§ **WHAT YOU ARE ASKED TO DO**
Output every line of the rows below as a JSON list of strings, one string per line, with blank lines omitted.

═══ PROVIDED DATA ═══

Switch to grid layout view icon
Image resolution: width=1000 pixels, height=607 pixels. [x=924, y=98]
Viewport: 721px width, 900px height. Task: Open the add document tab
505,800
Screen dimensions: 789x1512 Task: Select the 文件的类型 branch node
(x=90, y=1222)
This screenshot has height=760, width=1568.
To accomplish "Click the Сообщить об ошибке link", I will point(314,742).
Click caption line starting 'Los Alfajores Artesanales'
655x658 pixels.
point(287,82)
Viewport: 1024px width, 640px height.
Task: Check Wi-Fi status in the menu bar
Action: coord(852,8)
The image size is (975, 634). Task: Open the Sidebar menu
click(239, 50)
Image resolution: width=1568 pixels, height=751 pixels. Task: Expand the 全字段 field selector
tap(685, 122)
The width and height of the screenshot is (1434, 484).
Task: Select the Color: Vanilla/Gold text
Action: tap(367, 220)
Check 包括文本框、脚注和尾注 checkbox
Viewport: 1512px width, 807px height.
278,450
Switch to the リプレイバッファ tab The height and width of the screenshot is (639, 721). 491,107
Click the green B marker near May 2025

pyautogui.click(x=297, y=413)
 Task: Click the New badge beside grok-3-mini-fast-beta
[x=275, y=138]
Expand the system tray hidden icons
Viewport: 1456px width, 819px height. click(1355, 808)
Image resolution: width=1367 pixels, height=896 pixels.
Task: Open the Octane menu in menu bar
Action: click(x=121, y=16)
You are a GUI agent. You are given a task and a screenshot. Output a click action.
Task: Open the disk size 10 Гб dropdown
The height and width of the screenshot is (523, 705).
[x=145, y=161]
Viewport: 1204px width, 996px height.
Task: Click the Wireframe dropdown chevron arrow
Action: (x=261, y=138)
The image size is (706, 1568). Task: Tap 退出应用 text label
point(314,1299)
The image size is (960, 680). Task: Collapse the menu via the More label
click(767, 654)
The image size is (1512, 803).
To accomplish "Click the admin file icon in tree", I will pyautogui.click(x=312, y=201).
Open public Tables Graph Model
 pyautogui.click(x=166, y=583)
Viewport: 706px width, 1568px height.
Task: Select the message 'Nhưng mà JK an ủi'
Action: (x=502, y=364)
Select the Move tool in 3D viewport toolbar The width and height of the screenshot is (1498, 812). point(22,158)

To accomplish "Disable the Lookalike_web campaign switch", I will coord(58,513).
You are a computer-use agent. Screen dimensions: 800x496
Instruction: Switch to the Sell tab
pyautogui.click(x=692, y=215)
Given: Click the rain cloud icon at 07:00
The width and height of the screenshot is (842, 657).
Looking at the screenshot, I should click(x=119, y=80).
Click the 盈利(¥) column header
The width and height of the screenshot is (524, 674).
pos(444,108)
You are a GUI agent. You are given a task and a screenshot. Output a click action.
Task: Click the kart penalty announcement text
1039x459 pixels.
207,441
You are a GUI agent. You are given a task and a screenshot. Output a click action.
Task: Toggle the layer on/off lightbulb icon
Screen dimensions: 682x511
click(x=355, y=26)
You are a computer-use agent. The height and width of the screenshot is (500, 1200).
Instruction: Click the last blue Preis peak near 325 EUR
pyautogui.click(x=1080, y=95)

═══

§ **SOLUTION BELOW**
[
  "Switch to grid layout view icon",
  "Image resolution: width=1000 pixels, height=607 pixels. [x=924, y=98]",
  "Viewport: 721px width, 900px height. Task: Open the add document tab",
  "505,800",
  "Screen dimensions: 789x1512 Task: Select the 文件的类型 branch node",
  "(x=90, y=1222)",
  "This screenshot has height=760, width=1568.",
  "To accomplish \"Click the Сообщить об ошибке link\", I will point(314,742).",
  "Click caption line starting 'Los Alfajores Artesanales'",
  "655x658 pixels.",
  "point(287,82)",
  "Viewport: 1024px width, 640px height.",
  "Task: Check Wi-Fi status in the menu bar",
  "Action: coord(852,8)",
  "The image size is (975, 634). Task: Open the Sidebar menu",
  "click(239, 50)",
  "Image resolution: width=1568 pixels, height=751 pixels. Task: Expand the 全字段 field selector",
  "tap(685, 122)",
  "The width and height of the screenshot is (1434, 484).",
  "Task: Select the Color: Vanilla/Gold text",
  "Action: tap(367, 220)",
  "Check 包括文本框、脚注和尾注 checkbox",
  "Viewport: 1512px width, 807px height.",
  "278,450",
  "Switch to the リプレイバッファ tab The height and width of the screenshot is (639, 721). 491,107",
  "Click the green B marker near May 2025",
  "pyautogui.click(x=297, y=413)",
  " Task: Click the New badge beside grok-3-mini-fast-beta",
  "[x=275, y=138]",
  "Expand the system tray hidden icons",
  "Viewport: 1456px width, 819px height. click(1355, 808)",
  "Image resolution: width=1367 pixels, height=896 pixels.",
  "Task: Open the Octane menu in menu bar",
  "Action: click(x=121, y=16)",
  "You are a GUI agent. You are given a task and a screenshot. Output a click action.",
  "Task: Open the disk size 10 Гб dropdown",
  "The height and width of the screenshot is (523, 705).",
  "[x=145, y=161]",
  "Viewport: 1204px width, 996px height.",
  "Task: Click the Wireframe dropdown chevron arrow",
  "Action: (x=261, y=138)",
  "The image size is (706, 1568). Task: Tap 退出应用 text label",
  "point(314,1299)",
  "The image size is (960, 680). Task: Collapse the menu via the More label",
  "click(767, 654)",
  "The image size is (1512, 803).",
  "To accomplish \"Click the admin file icon in tree\", I will pyautogui.click(x=312, y=201).",
  "Open public Tables Graph Model",
  " pyautogui.click(x=166, y=583)",
  "Viewport: 706px width, 1568px height.",
  "Task: Select the message 'Nhưng mà JK an ủi'",
  "Action: (x=502, y=364)",
  "Select the Move tool in 3D viewport toolbar The width and height of the screenshot is (1498, 812). point(22,158)",
  "To accomplish \"Disable the Lookalike_web campaign switch\", I will coord(58,513).",
  "You are a computer-use agent. Screen dimensions: 800x496",
  "Instruction: Switch to the Sell tab",
  "pyautogui.click(x=692, y=215)",
  "Given: Click the rain cloud icon at 07:00",
  "The width and height of the screenshot is (842, 657).",
  "Looking at the screenshot, I should click(x=119, y=80).",
  "Click the 盈利(¥) column header",
  "The width and height of the screenshot is (524, 674).",
  "pos(444,108)",
  "You are a GUI agent. You are given a task and a screenshot. Output a click action.",
  "Task: Click the kart penalty announcement text",
  "1039x459 pixels.",
  "207,441",
  "You are a GUI agent. You are given a task and a screenshot. Output a click action.",
  "Task: Toggle the layer on/off lightbulb icon",
  "Screen dimensions: 682x511",
  "click(x=355, y=26)",
  "You are a computer-use agent. The height and width of the screenshot is (500, 1200).",
  "Instruction: Click the last blue Preis peak near 325 EUR",
  "pyautogui.click(x=1080, y=95)"
]